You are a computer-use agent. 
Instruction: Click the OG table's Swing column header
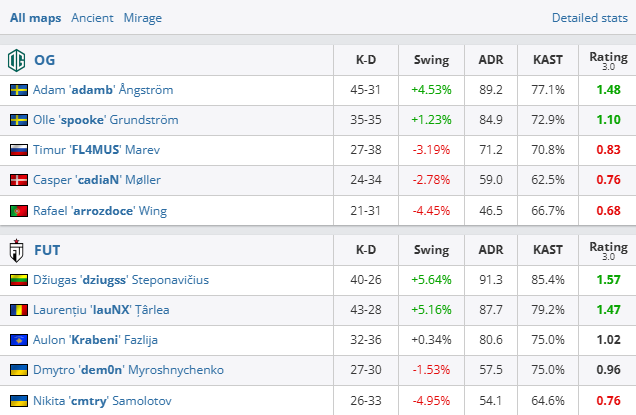coord(431,60)
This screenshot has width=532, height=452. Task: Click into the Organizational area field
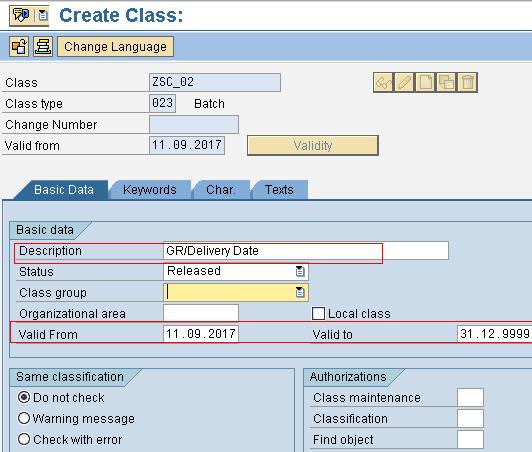[x=201, y=313]
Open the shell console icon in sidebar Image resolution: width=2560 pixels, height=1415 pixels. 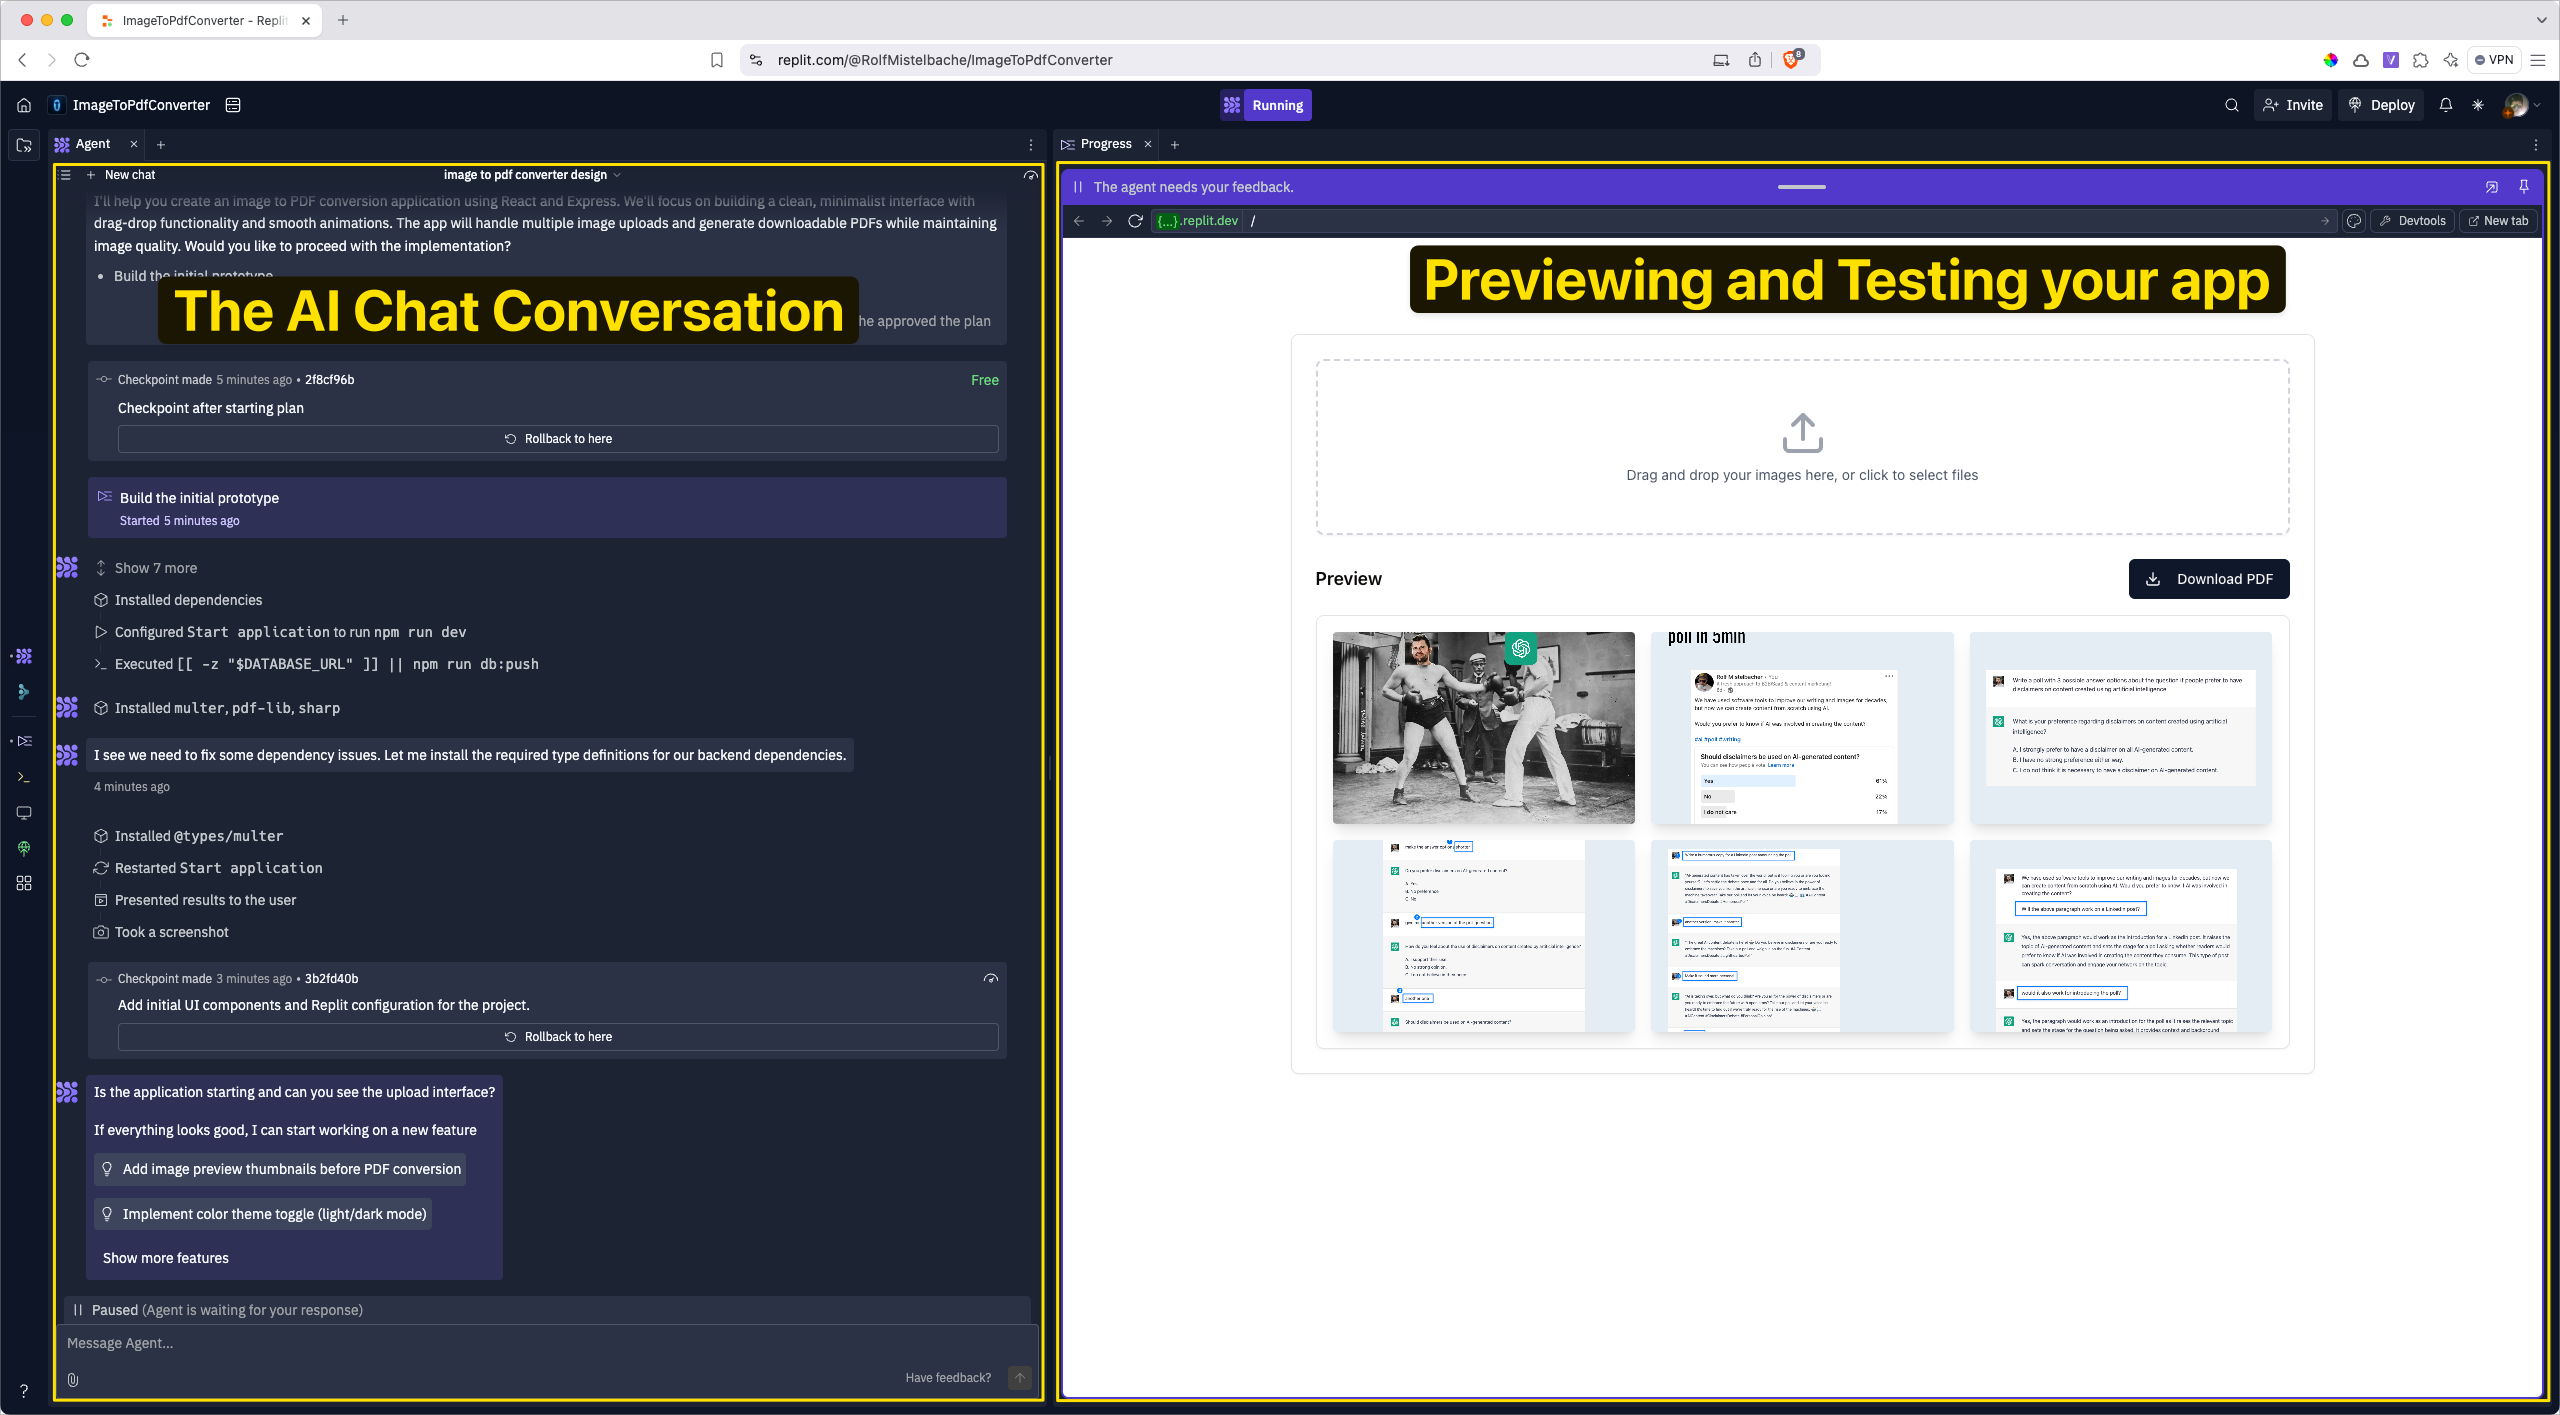(x=24, y=777)
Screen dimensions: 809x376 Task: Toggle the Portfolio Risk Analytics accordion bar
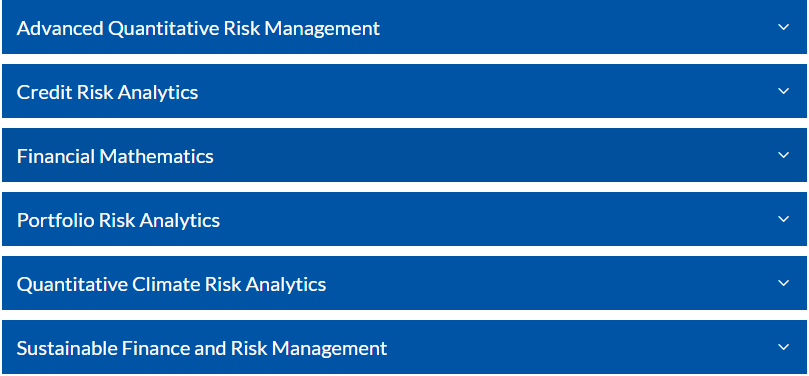(x=404, y=219)
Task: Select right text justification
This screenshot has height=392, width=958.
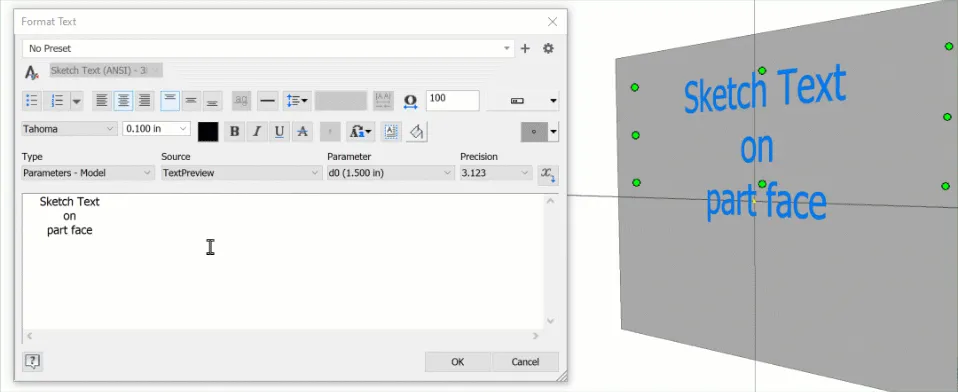Action: (144, 101)
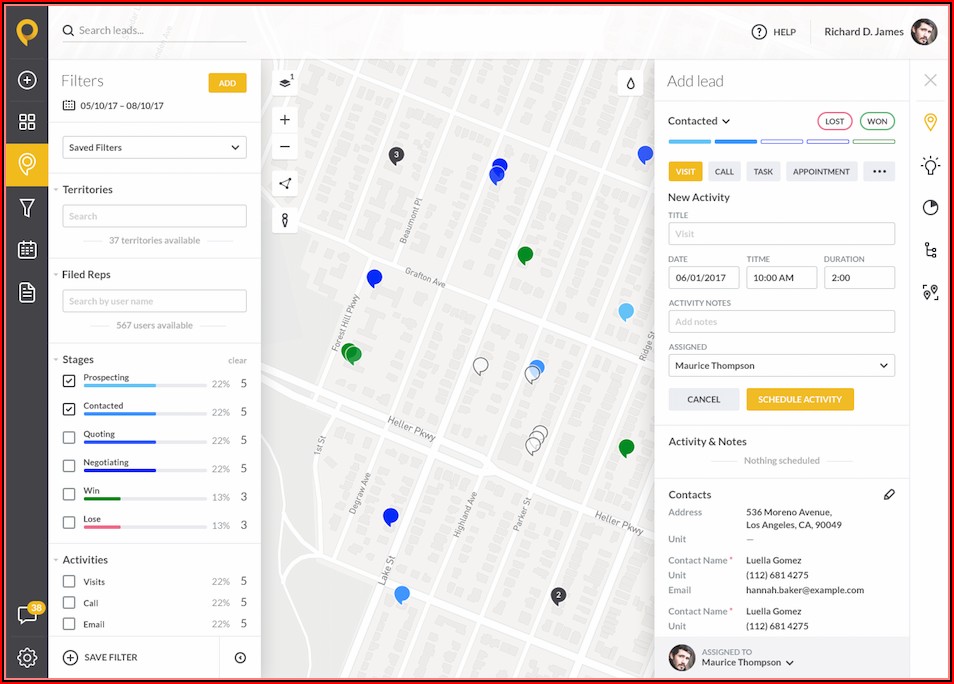Mark lead as WON
The width and height of the screenshot is (954, 684).
(876, 121)
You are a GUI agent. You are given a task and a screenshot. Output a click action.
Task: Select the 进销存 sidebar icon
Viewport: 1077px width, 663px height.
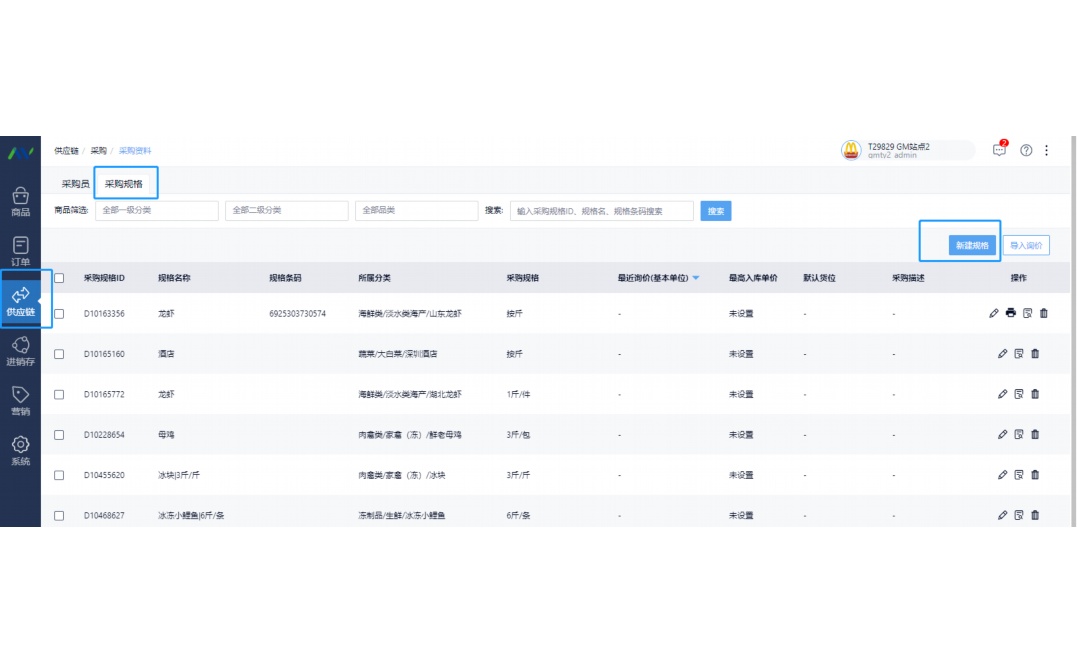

|---|

* [Task to carry out] How many lines of the listing include the string "Select"? Respond with the number only.

* [Solution for this problem] 2